Five Polling Results That May Change the Way You Think About Electability
Our battleground surveys had some outcomes that upended the conventional wisdom.
NY TIMES
Democratic voters have a clear ideological choice in this year’s presidential primaries.
But if there is any lesson from the
recent New York Times/Siena College surveys of the six closest states carried by the president, it’s that the Democrats have been presented with a series of choices about how to win back the White House that are not really even distinct choices at all.
It is often posited, for instance, that Democrats face a choice between a moderate who might win back a crucial sliver of white working-class voters who flipped from Barack Obama to Donald Trump, or a progressive who might mobilize a new coalition of young progressives, perhaps especially in the rapidly diversifying Sun Belt states.

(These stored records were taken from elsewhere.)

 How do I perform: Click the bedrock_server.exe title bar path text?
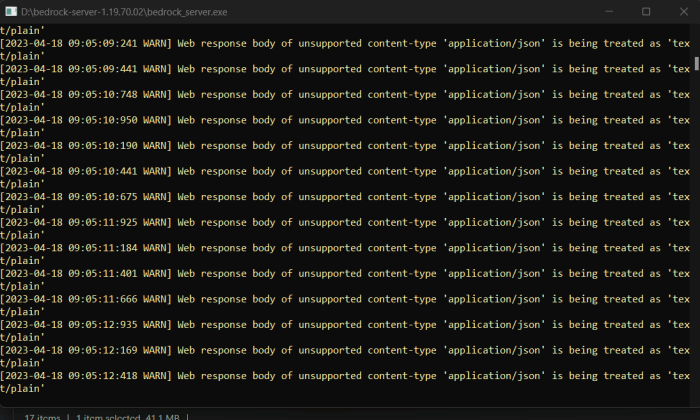[x=124, y=12]
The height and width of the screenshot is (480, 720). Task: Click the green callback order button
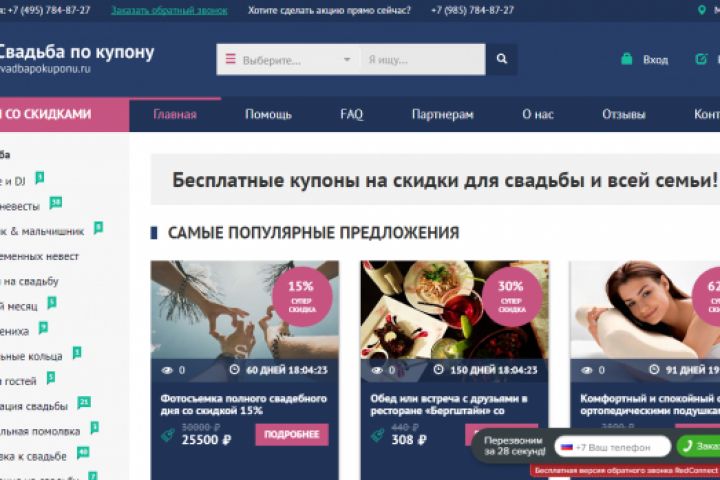(x=698, y=446)
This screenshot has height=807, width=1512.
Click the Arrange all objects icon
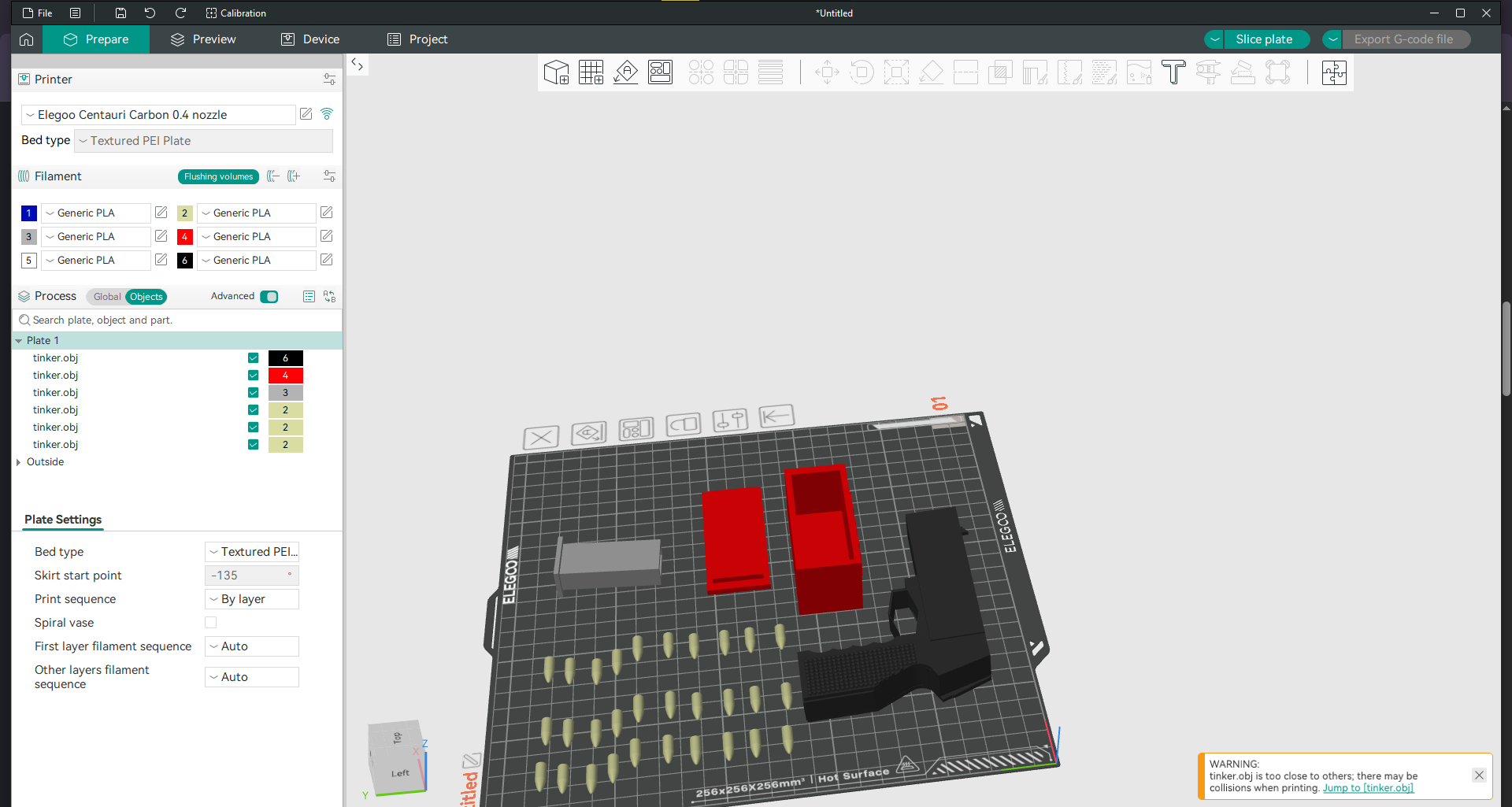660,72
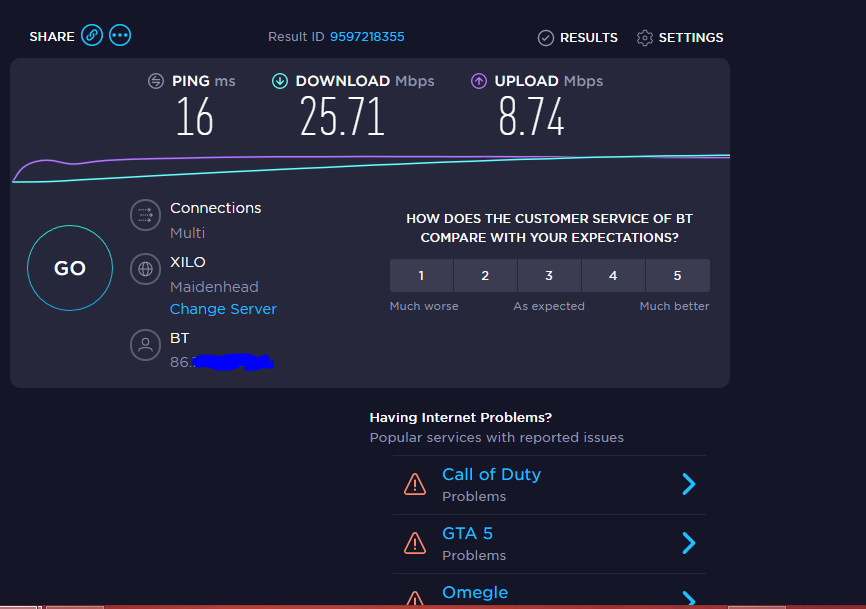Screen dimensions: 866x609
Task: Click the Connections multi-arrow icon
Action: click(145, 214)
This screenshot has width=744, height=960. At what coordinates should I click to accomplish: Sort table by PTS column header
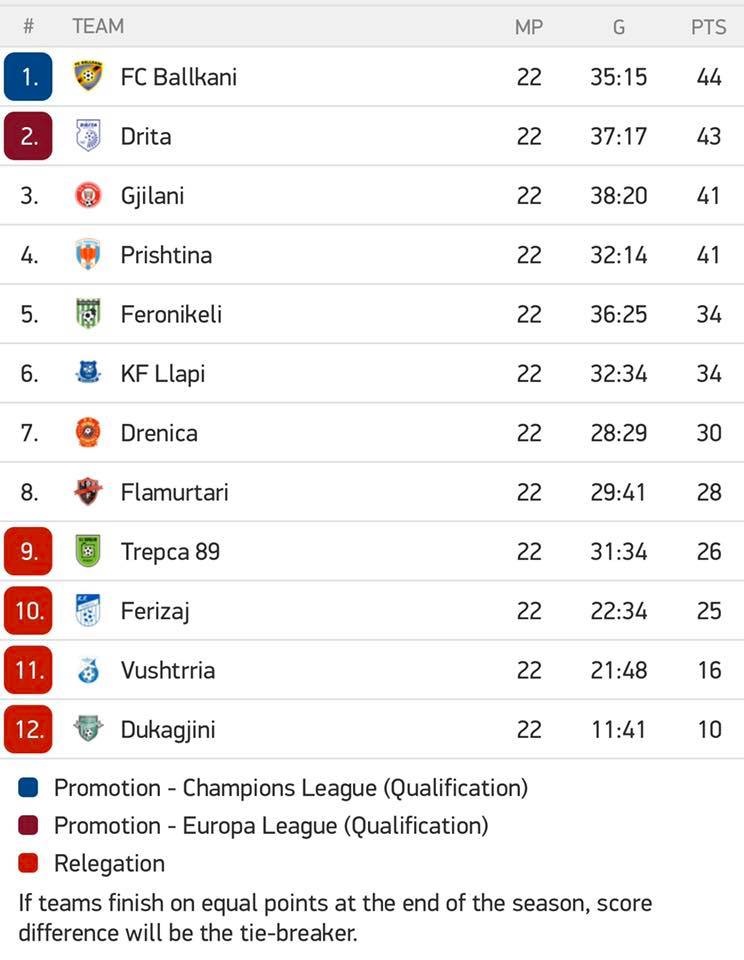tap(708, 27)
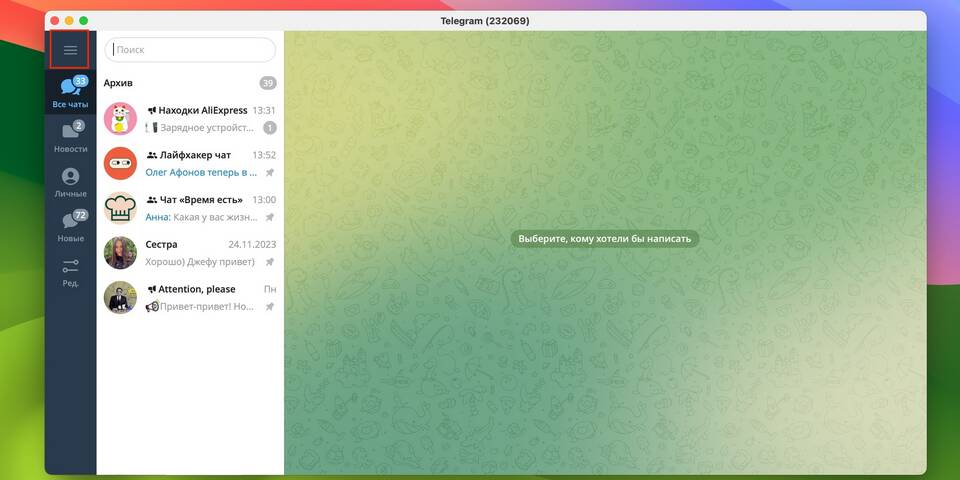
Task: Click the Ред. edit folders icon
Action: coord(70,272)
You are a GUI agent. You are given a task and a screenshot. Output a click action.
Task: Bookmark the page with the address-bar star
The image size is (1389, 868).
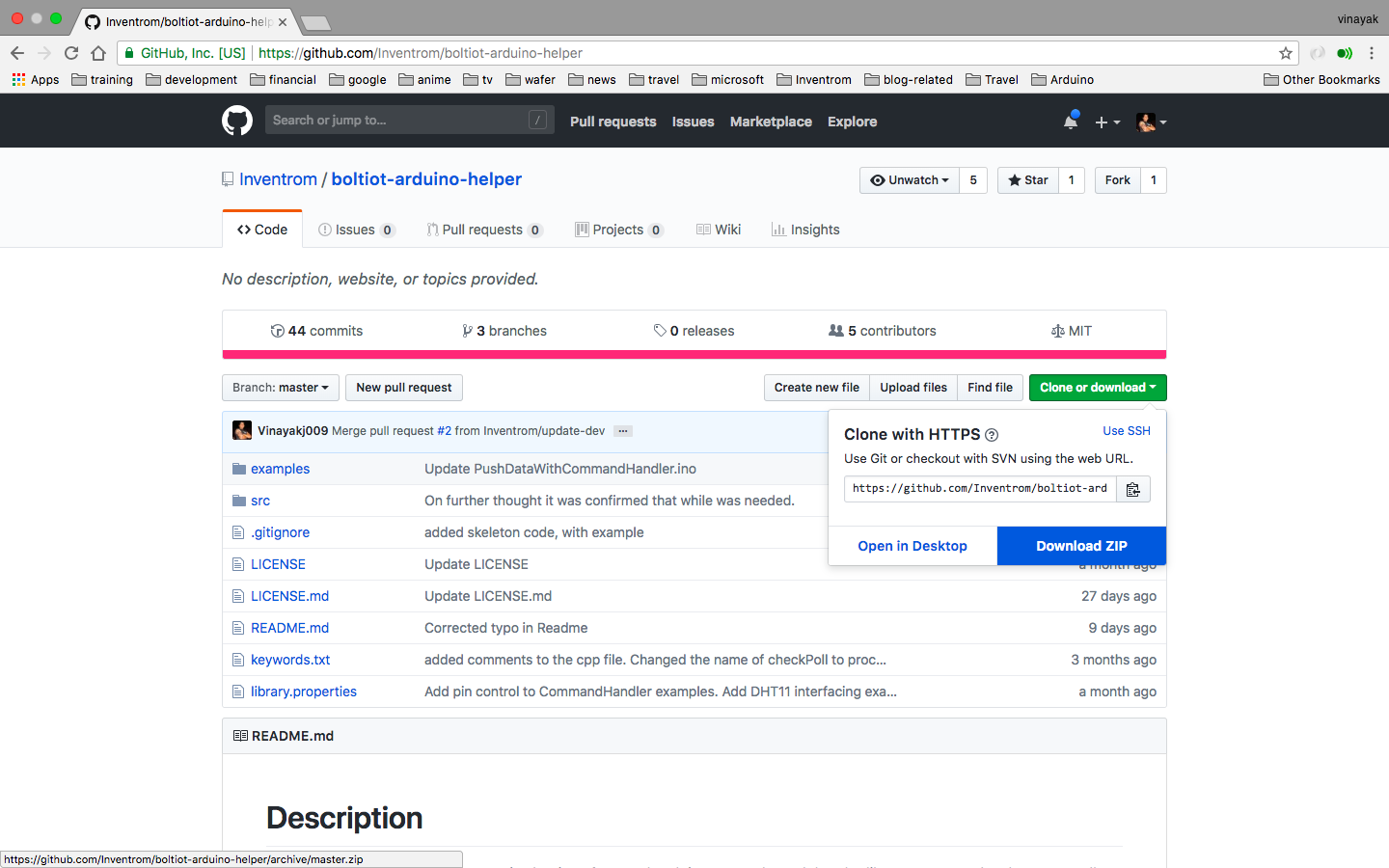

But for the most part, these choices are not grounded in the attitudes of the electorate in the most competitive states.
Instead, the polls’ results on persuadable and low-turnout voters suggest that the Democratic focus on Obama-to-Trump voters, or on low-turnout progressives, is largely misplaced.
The party’s leading candidates have not yet reached the real missing piece of the Democratic coalition: less educated and often younger voters who are not conservative but who disagree with the party’s cultural left and do not share that group’s unrelenting outrage at the president’s conduct.
This basic conclusion follows from what registered voters told us in Michigan, Pennsylvania, Wisconsin, Arizona, North Carolina and Florida.
Here’s what stood out to me.
Joe Biden has no special strength with white voters without a college degree.
It would have been reasonable to expect, as I did, that “middle-class Joe” from Scranton, Pa., would show strength by winning back the white working-class voters who defected from the Democrats in 2016. If he could do so, he would rebuild the so-called blue wall of traditionally competitive states across the Midwest. Add to this the college-educated white voters whom Hillary Clinton won in 2016, and Mr. Biden would have a commanding lead.